The time it takes to perform the initial update is mostly drive I/O dependent. 25TB is a huge amount of data. If you assume, generously, that a USB 2.0 drive can read data at, say, 50 MB/sec, then if you were to read each drive in sequence, 25TB would take about 139 hours, or 5.8 days to read it all. Now in the initial update it reads from all drives simultaneously, which should be faster than reading them in sequence, but you are also writing to the parity drive, which will compete with reading to slow things down. Overall, 7 days doesn't sound too bad for USB drives. You are almost certainly running up against the limits of your system's USB bus.
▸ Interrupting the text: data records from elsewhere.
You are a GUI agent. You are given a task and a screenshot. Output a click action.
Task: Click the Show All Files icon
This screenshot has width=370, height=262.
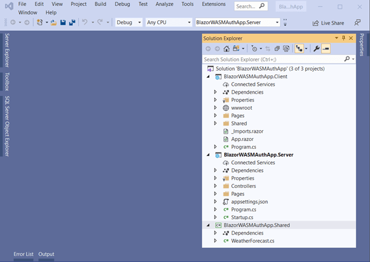pos(286,49)
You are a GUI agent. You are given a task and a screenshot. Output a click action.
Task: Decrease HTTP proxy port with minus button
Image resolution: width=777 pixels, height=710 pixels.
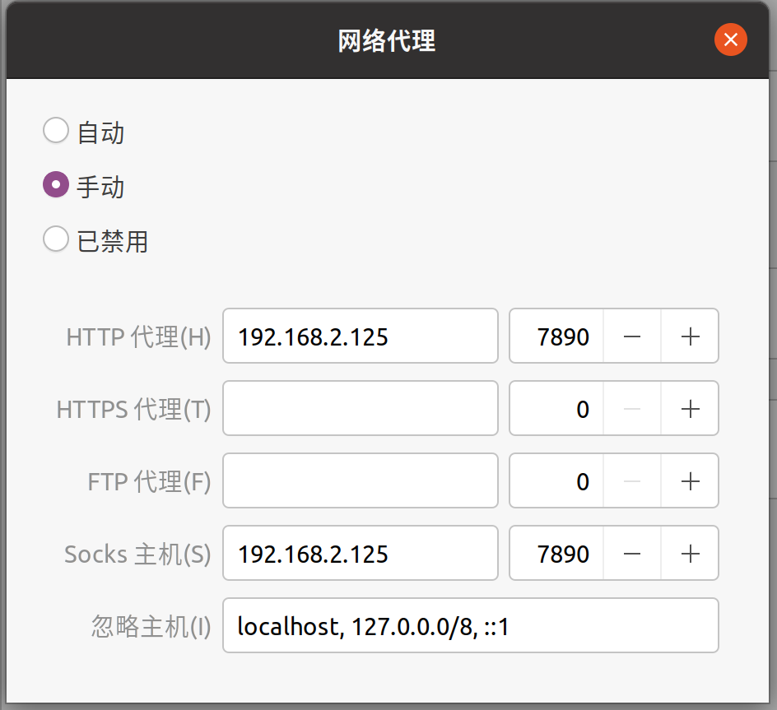[x=632, y=336]
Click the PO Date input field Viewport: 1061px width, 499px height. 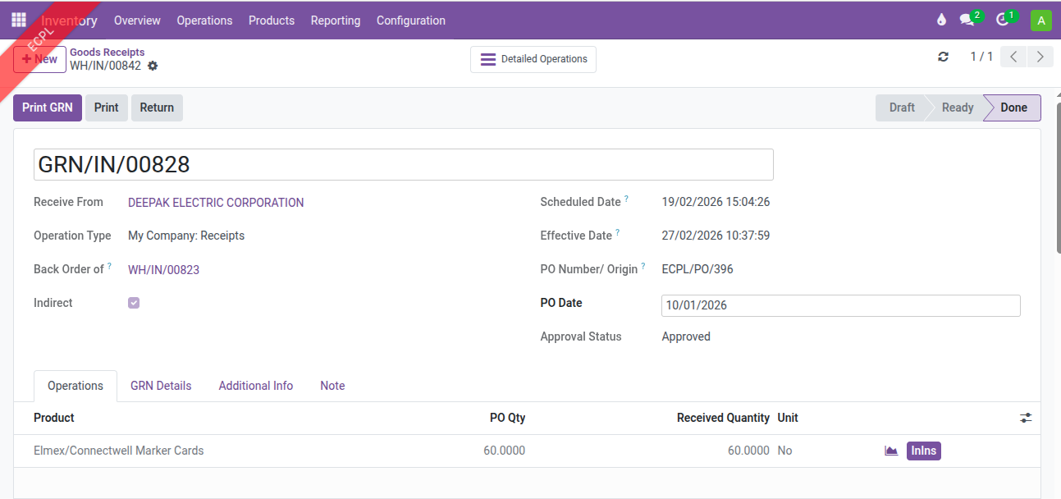pos(840,305)
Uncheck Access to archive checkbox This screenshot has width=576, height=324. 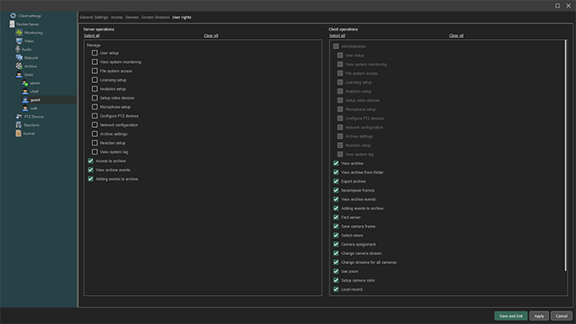coord(91,161)
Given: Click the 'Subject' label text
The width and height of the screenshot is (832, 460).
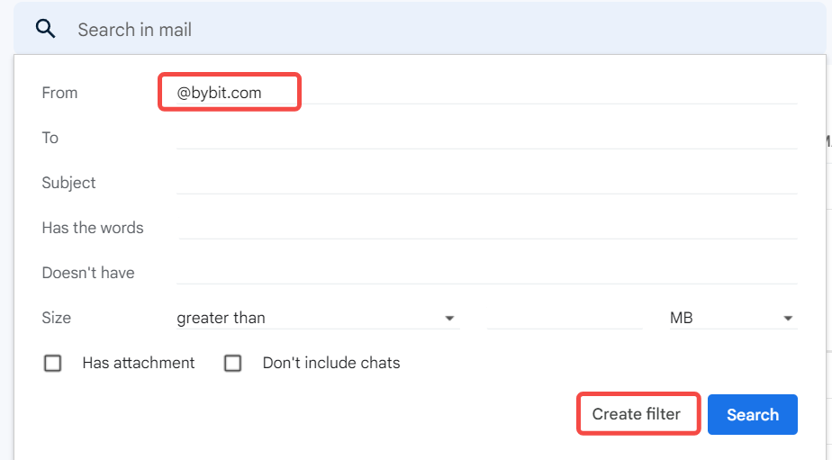Looking at the screenshot, I should point(68,183).
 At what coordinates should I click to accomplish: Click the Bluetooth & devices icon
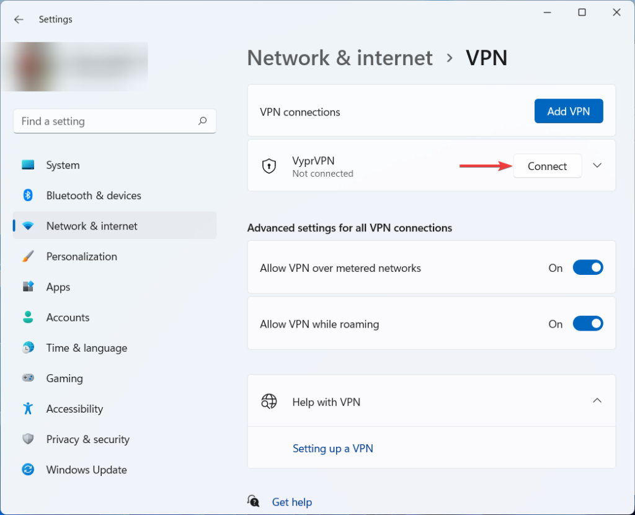[x=29, y=195]
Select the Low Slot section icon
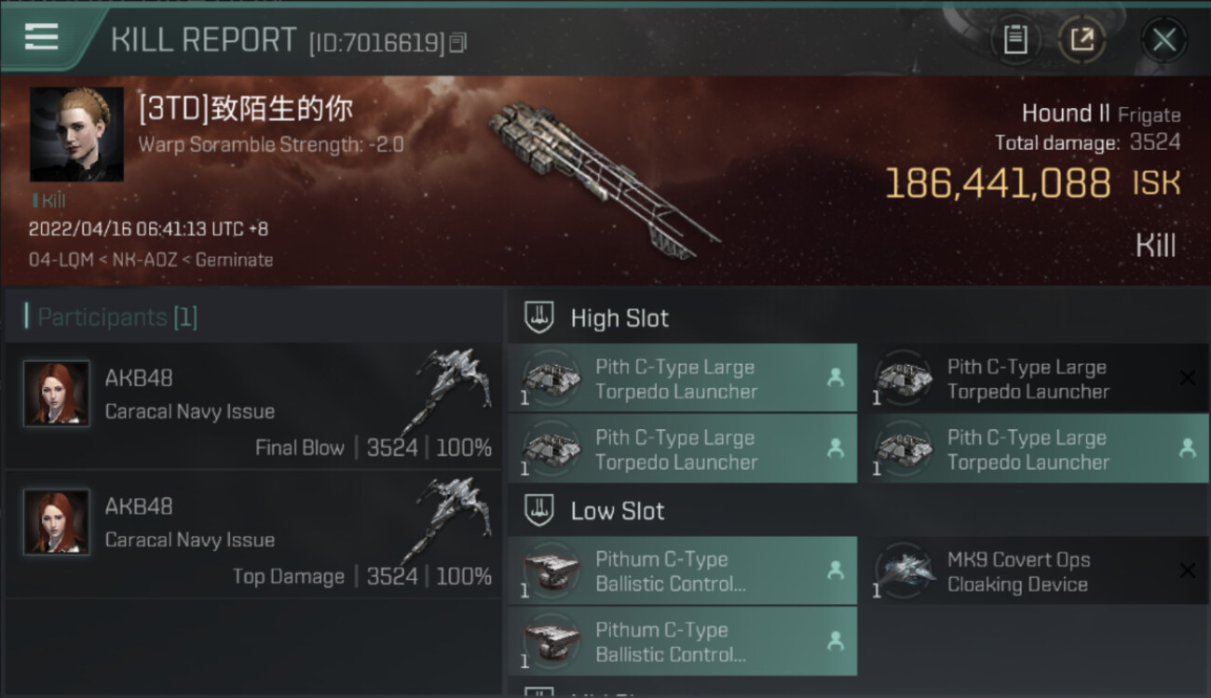Viewport: 1211px width, 698px height. (x=539, y=510)
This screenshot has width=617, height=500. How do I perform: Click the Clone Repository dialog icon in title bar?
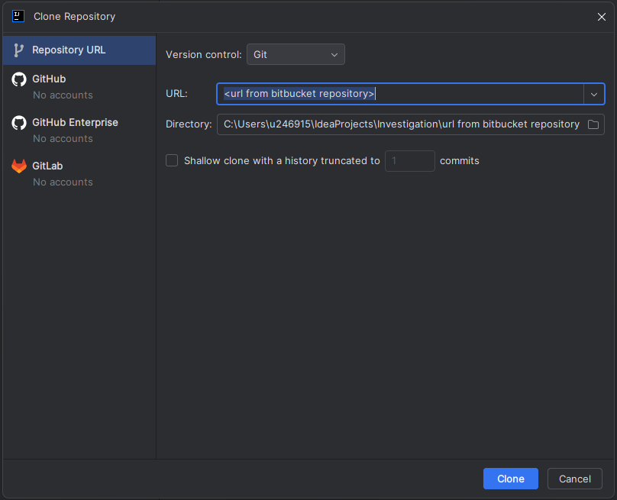pos(18,16)
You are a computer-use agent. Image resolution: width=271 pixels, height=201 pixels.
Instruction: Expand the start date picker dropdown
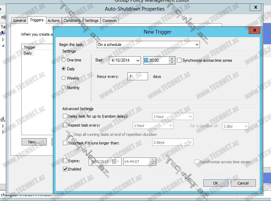(x=137, y=60)
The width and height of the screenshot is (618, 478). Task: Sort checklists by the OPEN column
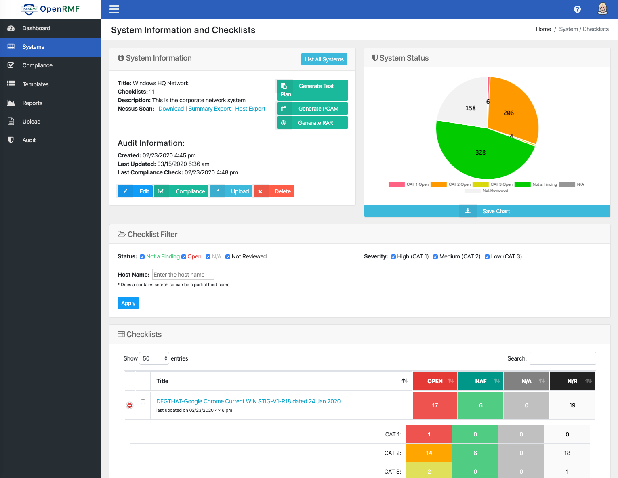[x=435, y=381]
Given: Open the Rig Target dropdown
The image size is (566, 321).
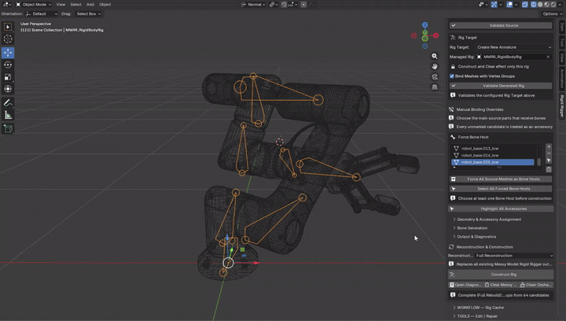Looking at the screenshot, I should [513, 47].
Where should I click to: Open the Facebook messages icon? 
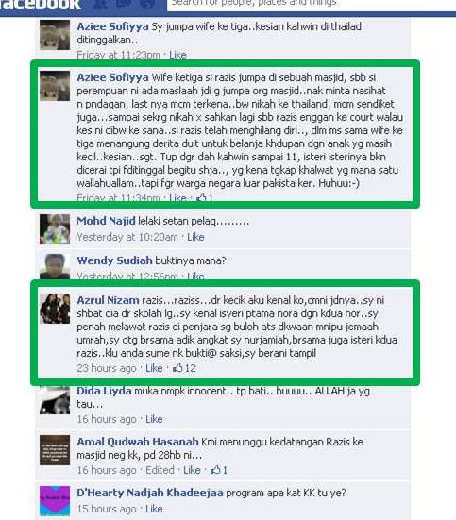point(122,4)
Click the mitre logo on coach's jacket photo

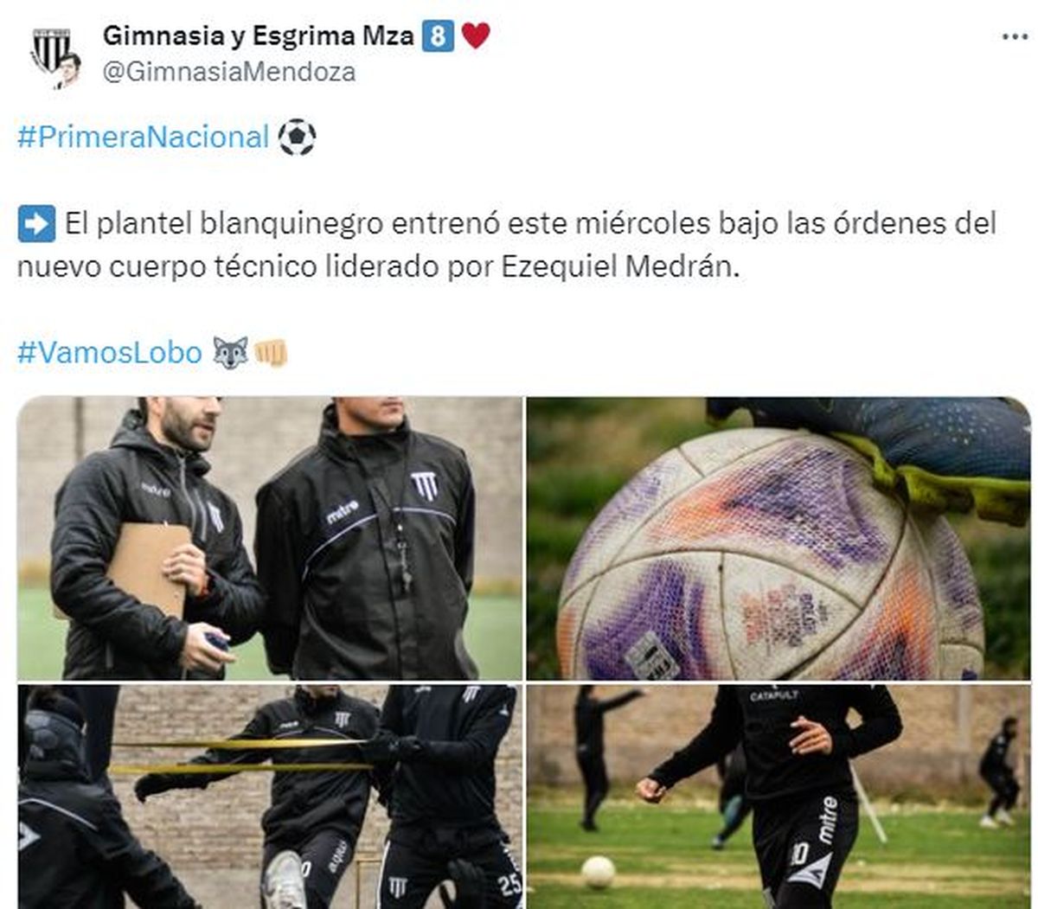[x=343, y=511]
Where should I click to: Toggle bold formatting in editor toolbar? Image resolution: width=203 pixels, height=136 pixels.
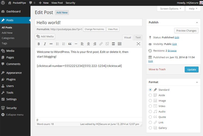click(39, 44)
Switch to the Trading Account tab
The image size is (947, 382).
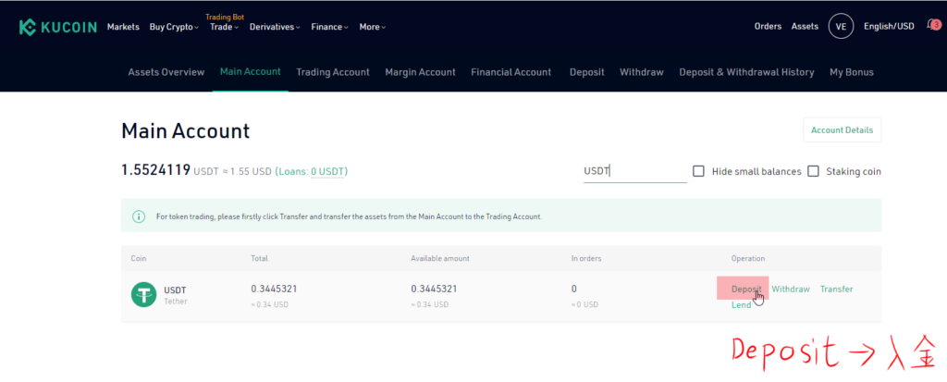pyautogui.click(x=332, y=72)
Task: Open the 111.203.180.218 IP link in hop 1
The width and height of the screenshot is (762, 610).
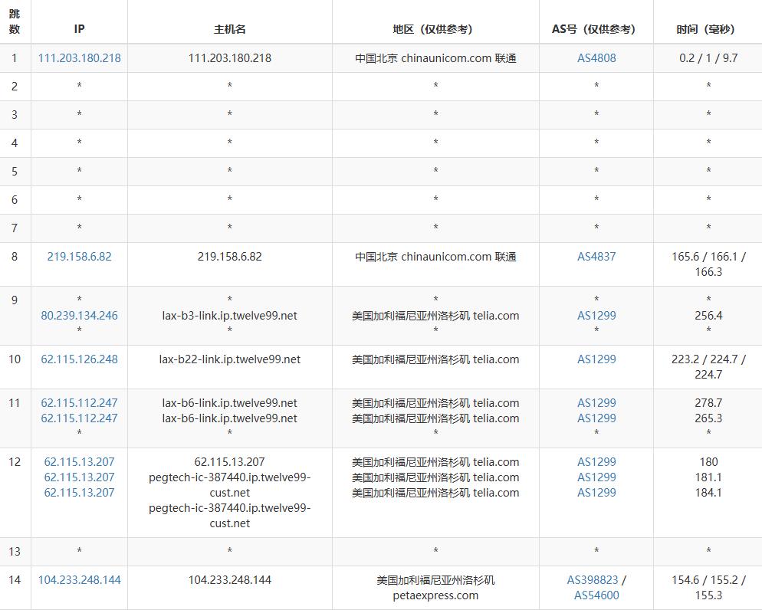Action: pyautogui.click(x=79, y=58)
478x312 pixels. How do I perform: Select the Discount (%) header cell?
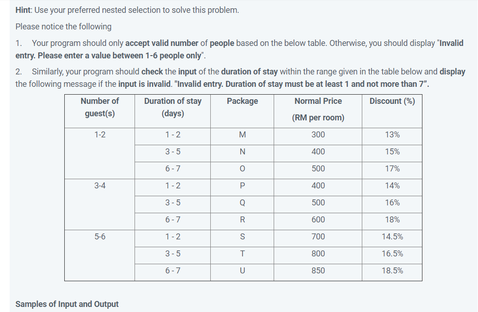392,111
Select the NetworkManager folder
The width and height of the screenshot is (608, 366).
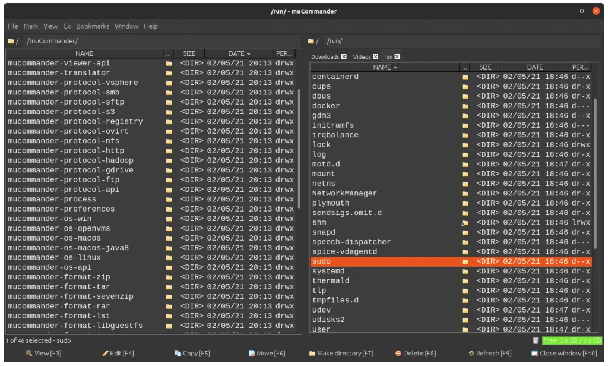344,194
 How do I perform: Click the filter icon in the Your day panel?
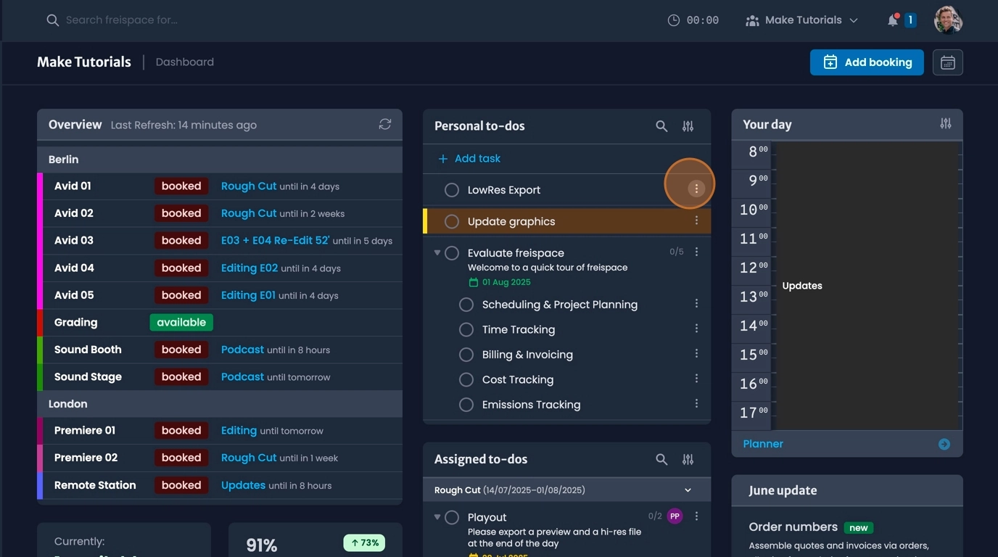click(945, 123)
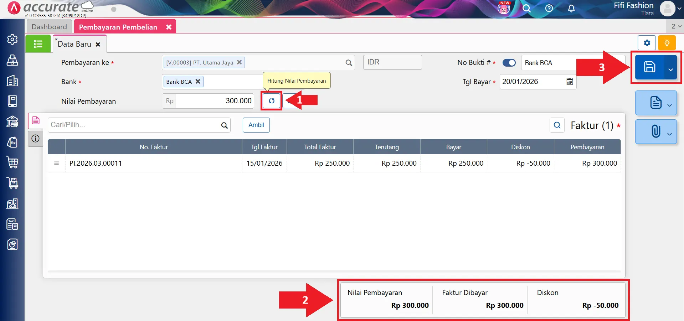Click the Hitung Nilai Pembayaran refresh icon
684x321 pixels.
pos(271,101)
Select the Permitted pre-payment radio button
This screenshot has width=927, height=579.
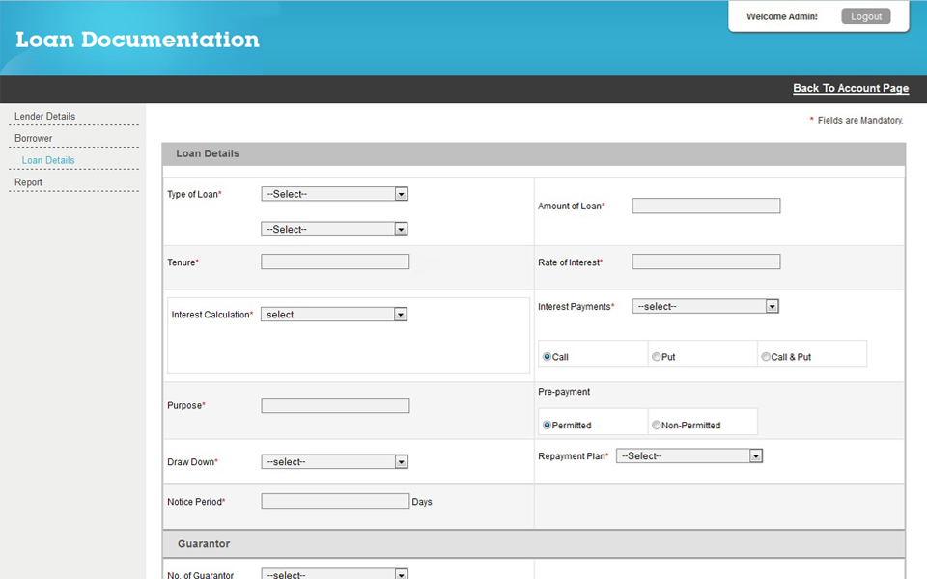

On my system with 14TB spread across 10 SATA drives, the initial update takes about 20 hours. Keep in mind that the more drives you have, the slower parity builds because the more drives it has to read from simultaneously (i.e. each 1 GB of parity contains 1 GB of data from each drive, so if you have 12 drives, it has to read 12 GB of data to generate 1 GB of parity.) If some of your drives are smaller than others, you may find the parity build rate will increase over time, since it has to read from fewer and fewer drives the farther along it gets.
I can't predict whether switching to USB 3.0 ports will help. Maybe a little, but probably not that much.
Anyway, the good news is, once your initial update is done, subsequent updates will be fast. When you add new data, it only has to read the new files you added to update the parity. It doesn't have to start over from scratch each time.